Chicago MRF installs robotics to target UBCs

An EverestLabs robot performs quality control on the aluminum can stream at the LRS sorting center in Chicago. | Courtesy of EverestLabs

Boosted by aluminum industry funding, MRF operator LRS has installed an EverestLabs robot at its Chicago sorting facility, aiming to reduce the number of aluminum cans that are lost due to missorting.

LRS announced the robotics installation on May 16, noting EverestLabs’ RecycleOS robot was installed on the MRF’s residual line in an effort to “increase revenue and ensure maximum efficiency, recovery and recycling of used beverage cans.”

The equipment was funded in part by the Can Manufacturers Institute, an industry group representing aluminum can packaging firms, as part of a leasing program spearheaded by CMI members Ardagh and Crown Holdings. Through the program, CMI gets a portion of the revenue generated by the cans captured by the installed robot, offsetting the installation cost. In the new announcement, Scott Breen, senior vice president of sustainability at CMI, said the revenue will be used “for even more can-capture equipment in MRFs.”

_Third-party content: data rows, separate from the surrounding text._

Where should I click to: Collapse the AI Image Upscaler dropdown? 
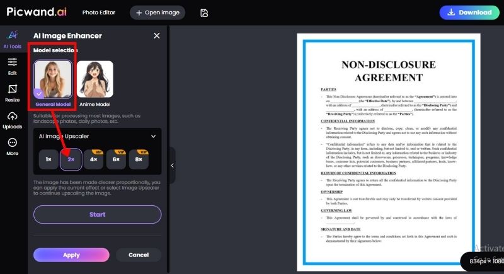pos(153,136)
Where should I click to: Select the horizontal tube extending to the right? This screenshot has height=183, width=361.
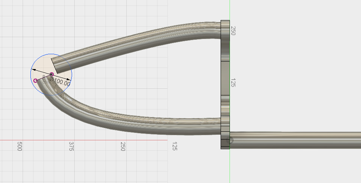pos(297,140)

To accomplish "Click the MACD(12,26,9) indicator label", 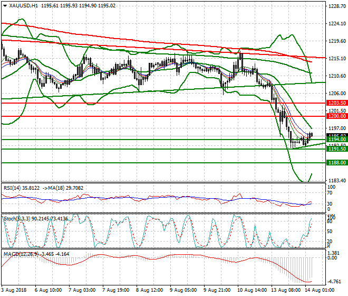I will tap(19, 253).
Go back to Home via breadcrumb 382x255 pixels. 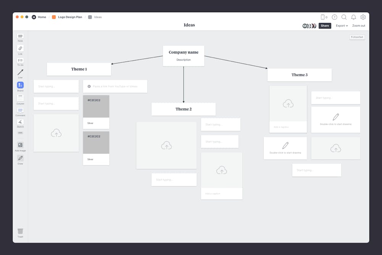pos(42,17)
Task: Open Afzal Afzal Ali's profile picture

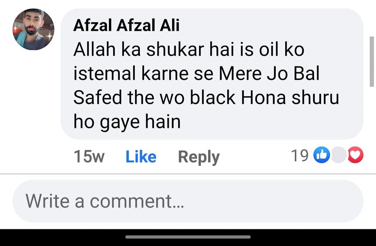Action: pyautogui.click(x=33, y=29)
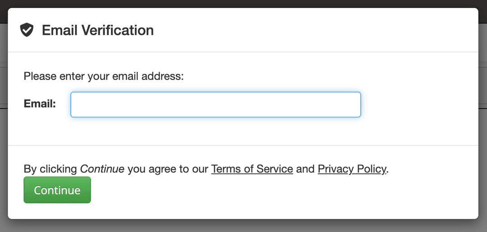
Task: Click the divider line beneath the dialog header
Action: [243, 52]
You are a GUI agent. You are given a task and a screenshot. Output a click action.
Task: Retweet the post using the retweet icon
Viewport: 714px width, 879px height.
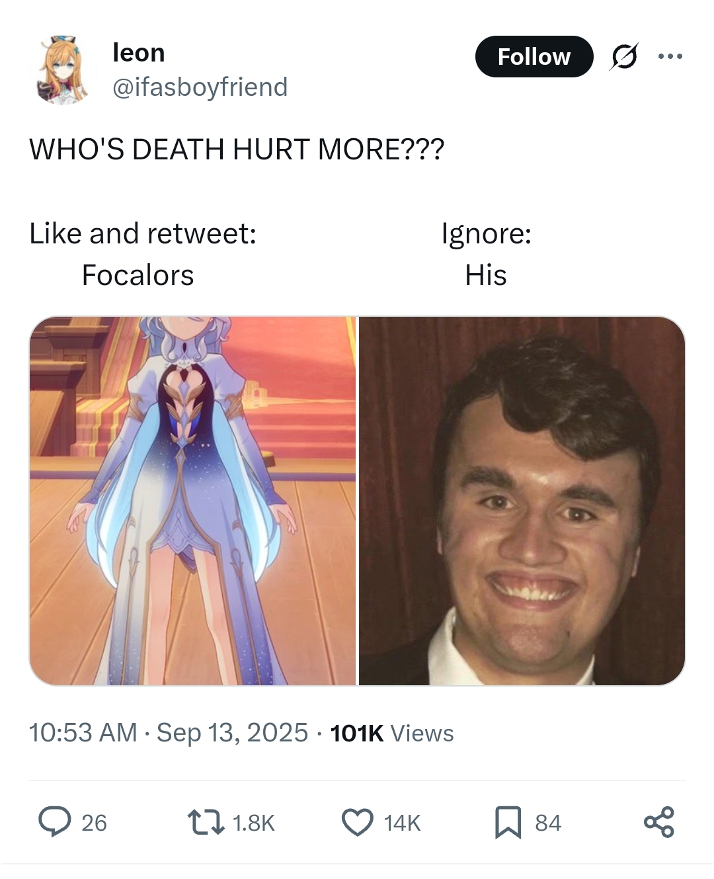[x=205, y=823]
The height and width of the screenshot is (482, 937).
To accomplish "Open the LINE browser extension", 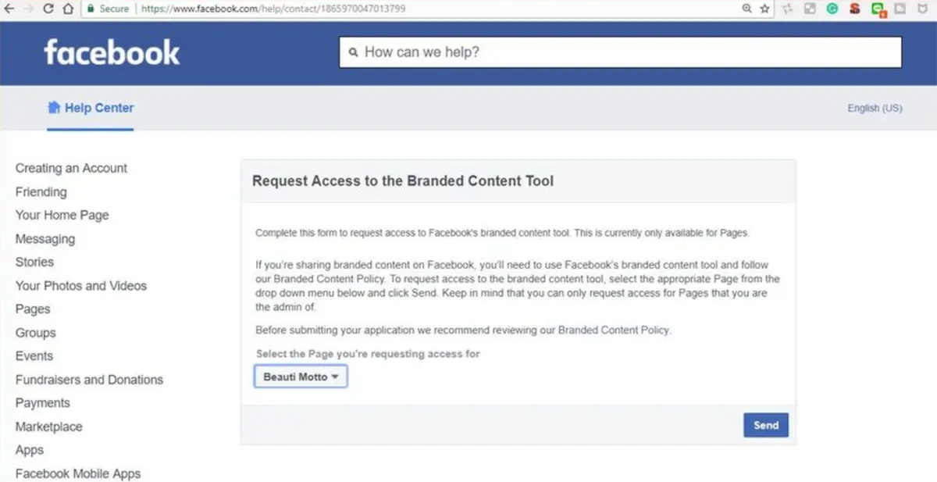I will 876,9.
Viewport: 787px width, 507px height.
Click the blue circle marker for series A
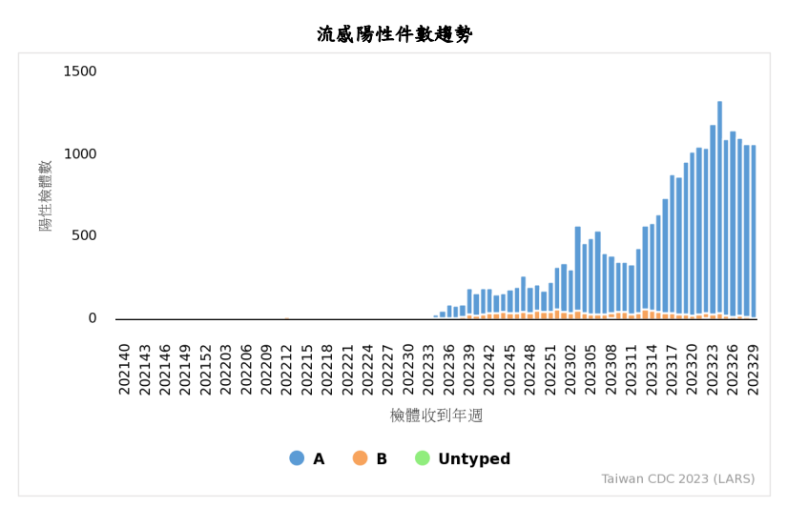tap(297, 458)
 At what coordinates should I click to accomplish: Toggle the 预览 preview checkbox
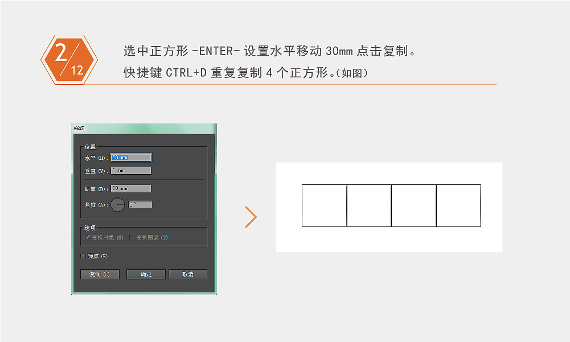point(83,256)
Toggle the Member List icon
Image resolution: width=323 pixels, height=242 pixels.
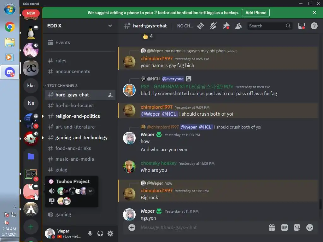tap(238, 26)
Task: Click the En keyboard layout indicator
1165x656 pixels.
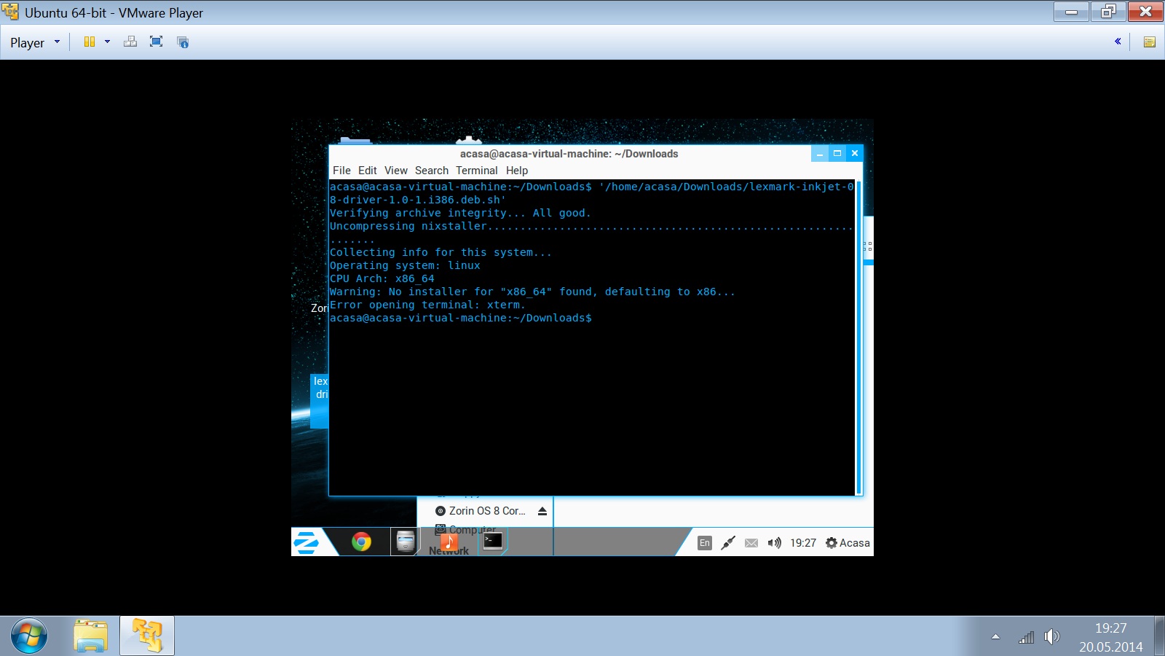Action: point(704,543)
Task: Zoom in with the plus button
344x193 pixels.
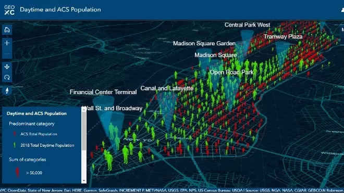Action: (7, 43)
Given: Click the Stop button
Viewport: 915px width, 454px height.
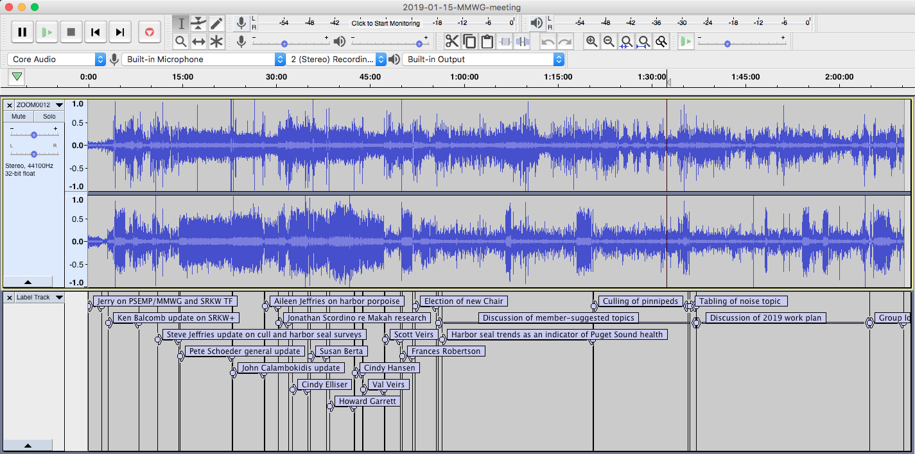Looking at the screenshot, I should 71,31.
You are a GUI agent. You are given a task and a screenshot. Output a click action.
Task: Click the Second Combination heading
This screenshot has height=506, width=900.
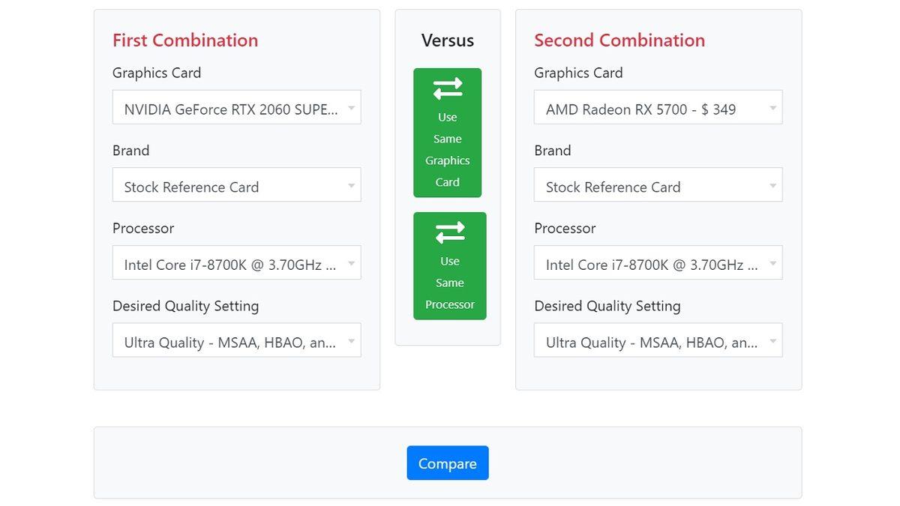[620, 40]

The MRF, which opened last summer on a 25-acre campus in Chicago’s Stockyards neighborhood, is dubbed The Exchange. It processes about 25 tons of recyclables per hour, and LRS plans to expand its capacity to 35 tons in the future.

The robotics will allow the MRF to improve quality control over about 4.2 million pounds of aluminum cans per year, according to the announcement.

This is the second MRF to participate in CMI’s leasing program, following Fresno, California-based Caglia Environmental, which leased an EverestLabs robot last summer. By the end of 2023, the MRF reported the robot was recovering an average 1,565 UBCs per day, cans that would otherwise be missorted.